▸ **To do**:
Could you print the records below line for line, leaving the pictures out?

▸ **Stored rows**:
########################################
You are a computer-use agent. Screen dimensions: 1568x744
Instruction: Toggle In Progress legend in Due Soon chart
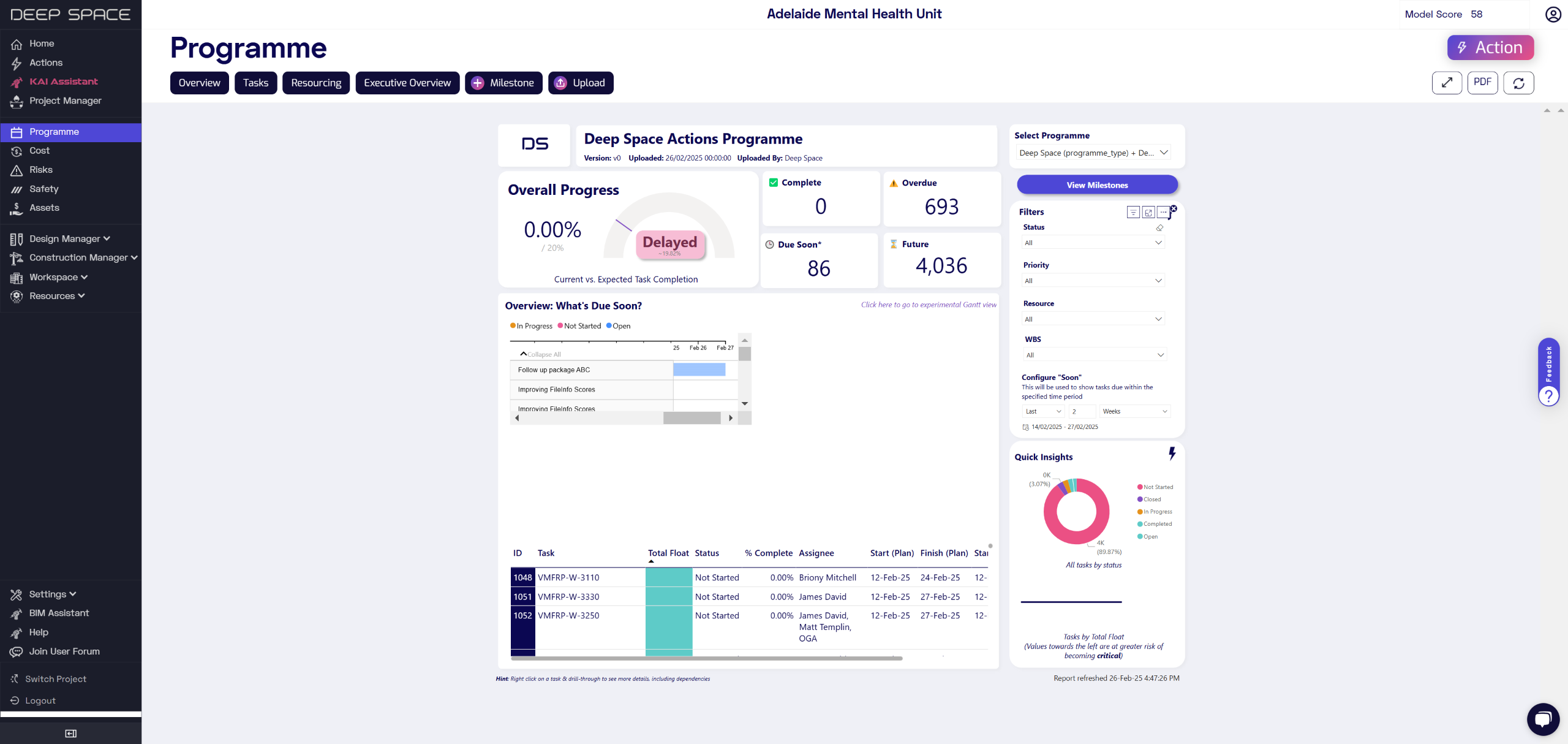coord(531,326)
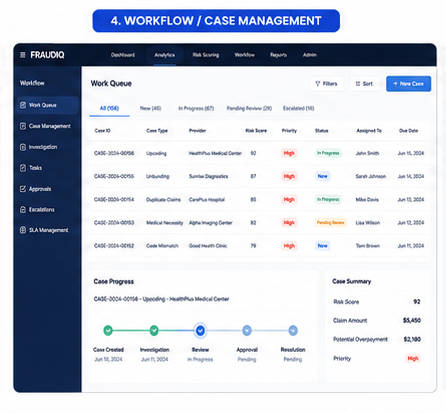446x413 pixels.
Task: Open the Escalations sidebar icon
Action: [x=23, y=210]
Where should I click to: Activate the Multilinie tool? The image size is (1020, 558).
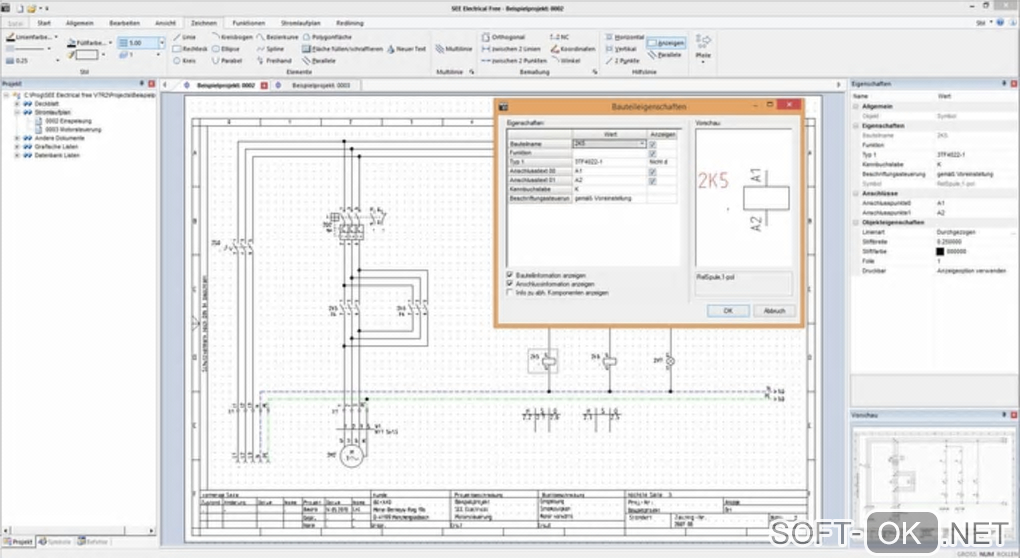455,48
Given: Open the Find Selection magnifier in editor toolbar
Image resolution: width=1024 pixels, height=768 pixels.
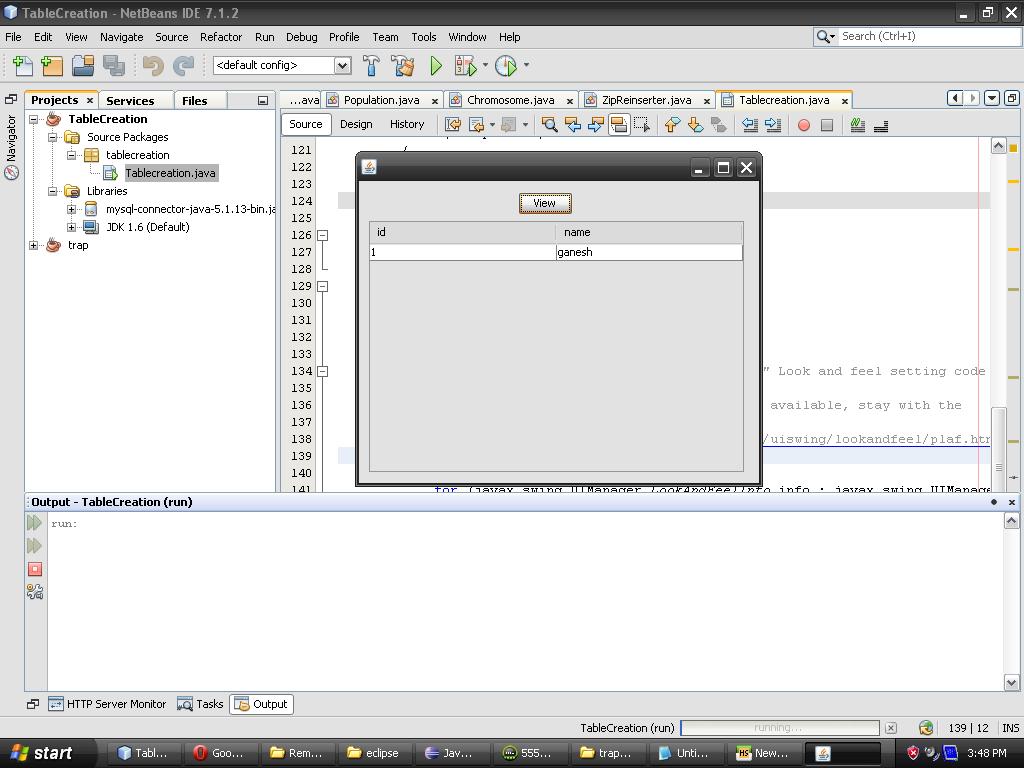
########################################
▸ **Answer to this problem**:
You are a computer-use agent. Screen dimensions: 1568x744
Instruction: Toggle In Progress legend in Due Soon chart
coord(531,326)
446x413 pixels.
Task: Open the Escalations sidebar icon
Action: [x=23, y=210]
Where should I click to: Activate the Multilinie tool? The image size is (1020, 558).
455,48
Given: Open the Find Selection magnifier in editor toolbar
Image resolution: width=1024 pixels, height=768 pixels.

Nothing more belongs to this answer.